**Passage**
○ ○ ○ ○ ○

Many functions in the message handler require file positions to be specified. A file position means the combination of the source file name, a line number and a column number. This is encapsulated in a class in called stlplus::message_position:
class message_position
{
public:
message_position(const std::string& filename, unsigned line, unsigned column);
const std::string& filename(void) const;
unsigned line(void) const;
unsigned column(void) const;
friend std::ostream& operator << (std::ostream&, const position&);
};
This feature controls whether the message handler shows positional messages with two lines of supplementary text showing the source code line and an arrow showing the column that the message relates to. This is a boolean switch controlled by two functions:
void message_handler::show_position(void); void message_handler::hide_position(void);
There are 4 classes of message: information, warning, error, fatal. They have the following interpretation and behaviour:
In addition to this behaviour, be aware that all print functions could throw either an stlplus::message_handler_id_error or a stlplus::message_handler_format_error.

○ ○ ○ ○ ○

[Click-target data]

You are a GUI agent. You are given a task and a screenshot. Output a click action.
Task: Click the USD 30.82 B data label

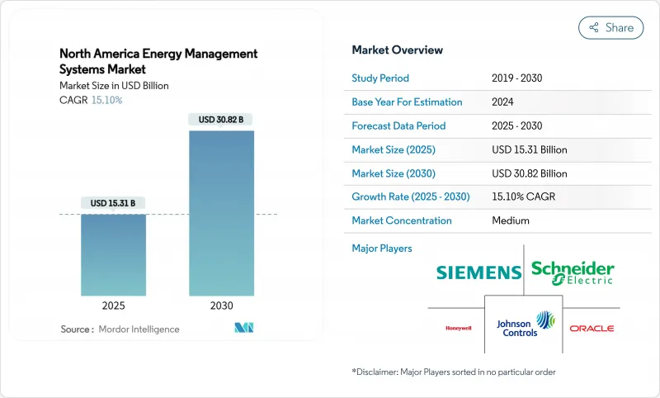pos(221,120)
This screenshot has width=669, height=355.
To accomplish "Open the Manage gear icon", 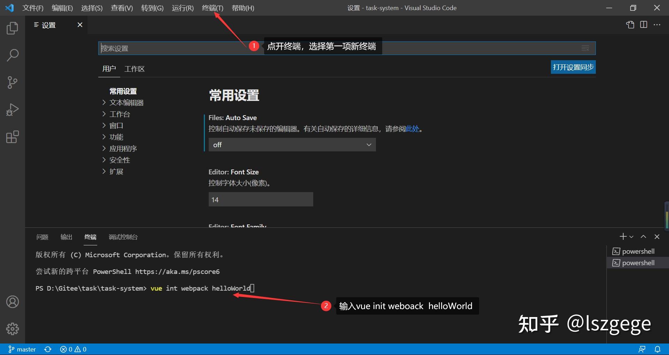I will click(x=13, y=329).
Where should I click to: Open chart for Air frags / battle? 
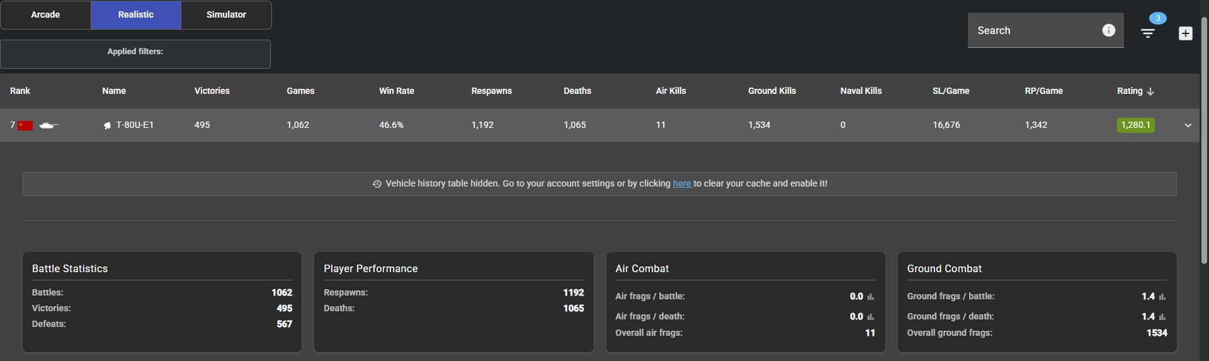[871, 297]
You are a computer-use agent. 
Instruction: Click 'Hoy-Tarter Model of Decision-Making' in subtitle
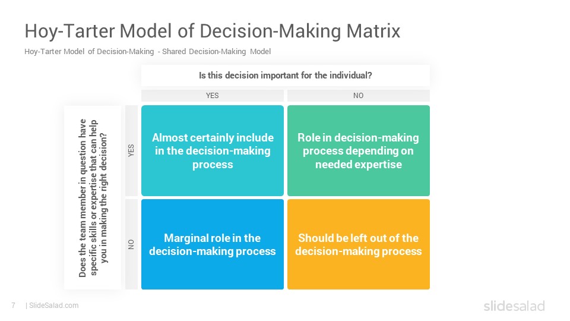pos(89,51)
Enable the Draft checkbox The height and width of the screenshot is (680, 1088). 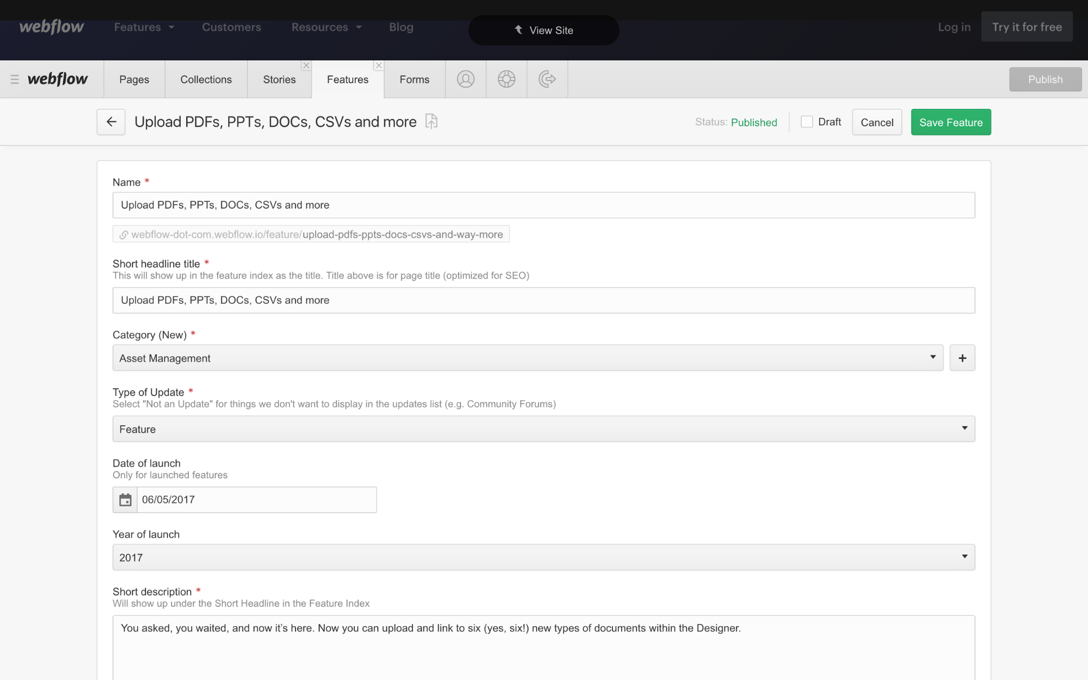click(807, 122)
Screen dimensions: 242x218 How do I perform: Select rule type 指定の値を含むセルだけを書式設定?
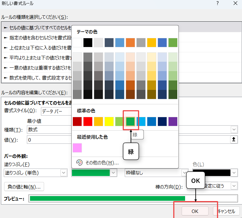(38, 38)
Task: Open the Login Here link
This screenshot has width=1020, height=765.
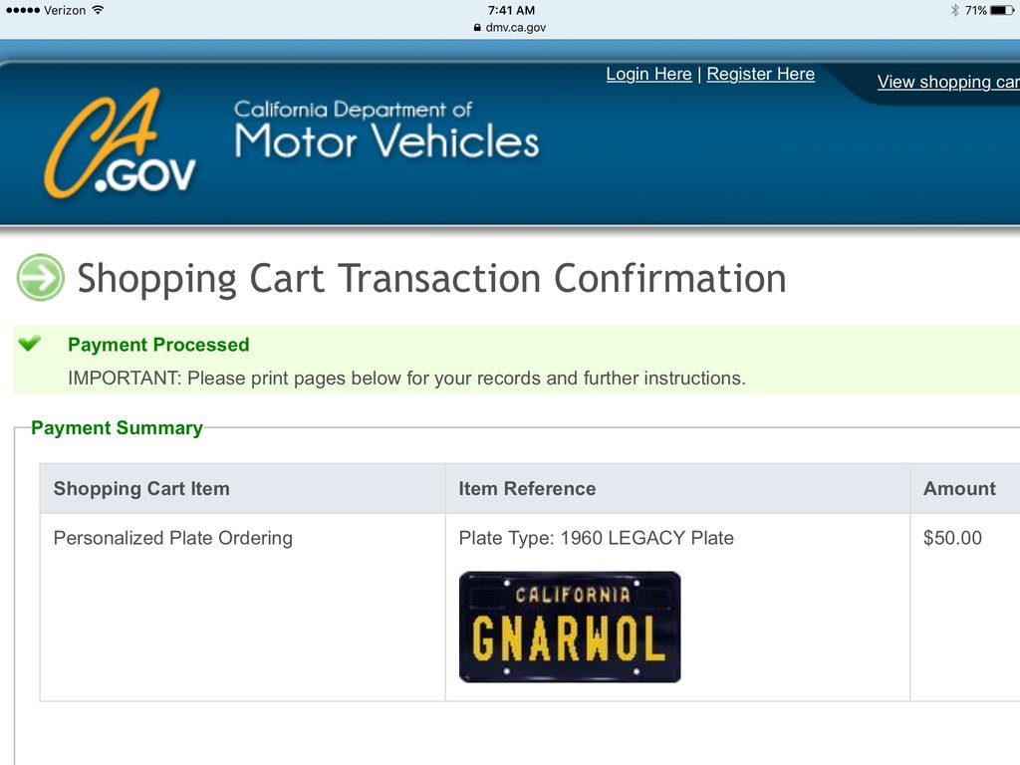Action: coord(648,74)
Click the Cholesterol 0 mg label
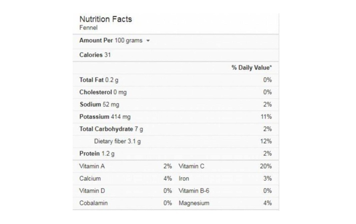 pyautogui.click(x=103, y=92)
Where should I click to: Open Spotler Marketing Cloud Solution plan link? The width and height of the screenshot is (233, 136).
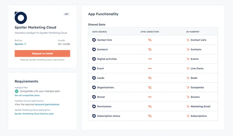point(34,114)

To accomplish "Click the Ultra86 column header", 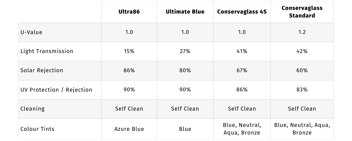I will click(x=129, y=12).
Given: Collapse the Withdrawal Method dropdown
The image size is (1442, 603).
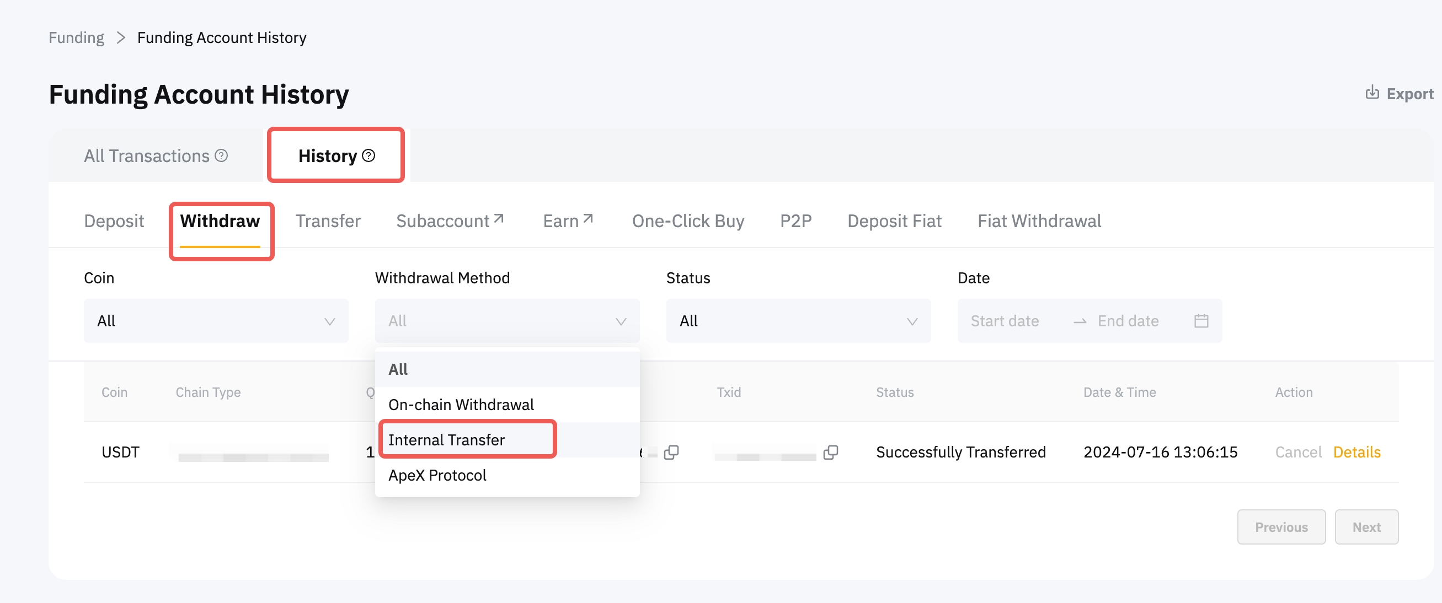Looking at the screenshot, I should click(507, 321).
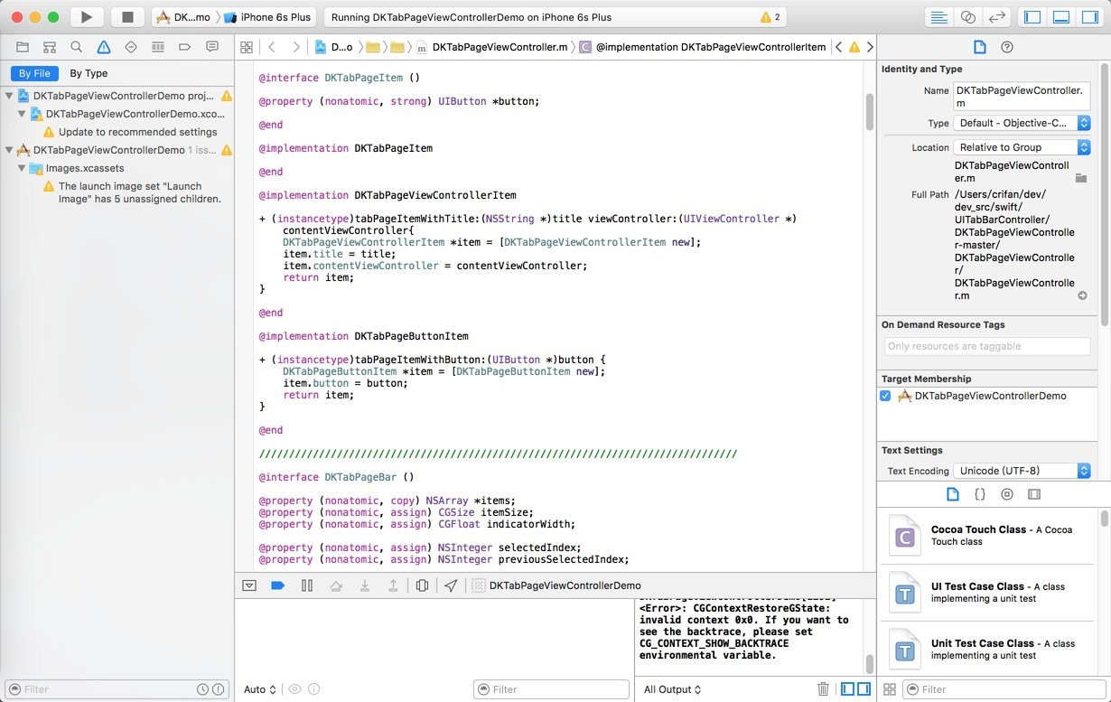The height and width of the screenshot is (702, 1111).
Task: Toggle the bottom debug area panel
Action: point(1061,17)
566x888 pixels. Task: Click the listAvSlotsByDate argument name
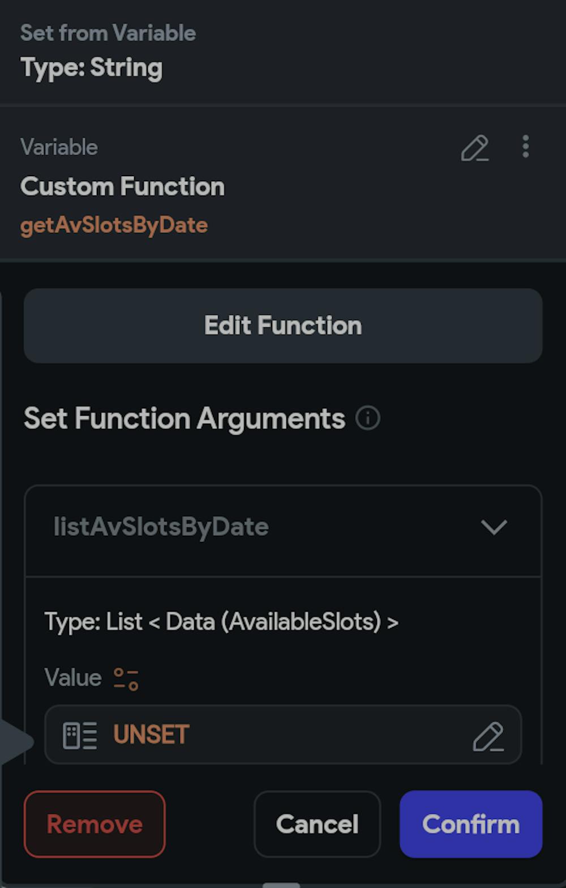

○ ○ ○ ○ ○

**Exercise instructions**
(A) In the message handler text, what three items make up a file position?
(B) Decide whether each statement agrees with the message handler text, answering yes or no and quoting the deciding words: (i) A file position combines the source file name, a line number and a column number. (ii) A single function turns the positional display on and off. (iii) Only some of the print functions can throw exceptions.
(C) Proceed with the message handler text, starting after its final sentence.

**Results in order**
(A) The source file name, a line number and a column number.

(B)
(i) Yes: "A file position means the combination of the source file name, a line number and a column number."
(ii) No: "This is a boolean switch controlled by two functions"
(iii) No: "all print functions could throw either an stlplus::message_handler_id_error or a stlplus::message_handler_format_error."

(C)
There are also 2 kinds of message: simple, positional:
This gives 8 variants. For each variant there is a general-purpose print method which takes a vector of strings as a parameter. This vector of strings is used as the arguments to substitute into the message. For example, here's the general form of the simple informational message handler:
bool message_handler::information(const std::string& id,
const std::vector<std::string>& args);
The first field is the ID of the message to print and the second is the set of arguments to substitute into that message. Typically this will be built up by using the vector::push_back function.
This general-purpose method is a bit clumsy in practice but has the advantage that it has no limit on the number of arguments that can be passed. To make life easier in the majority of cases, short-cut forms are provided for 0 to 3 argument messages. For informational messages these are:
bool message_handler::information(const std::string& id);
bool message_handler::information(const std::string& id,
const std::string& arg1);
bool message_handler::information(const std::string& id,
const std::string& arg1,
const std::string& arg2);
bool message_handler::information(const std::string& id,
const std::string& arg1,
const std::string& arg2,
const std::string& arg3);
Each of these functions also has a positional equivalent. The position is placed before the id parameter.
For example:
bool message_handler::information(const position&,
const std::string& id,
const std::vector<std::string>& args);
There are similar methods for 0, 1, 2 and 3 arguments as above.
This set of permutations is repeated for the warning, error and fatal message handlers.
The error functions can throw an extra stlplus::message_handler_limit_error exception if the error limit is reached. The fatal functions always throw a stlplus::message_handler_fatal_error exception.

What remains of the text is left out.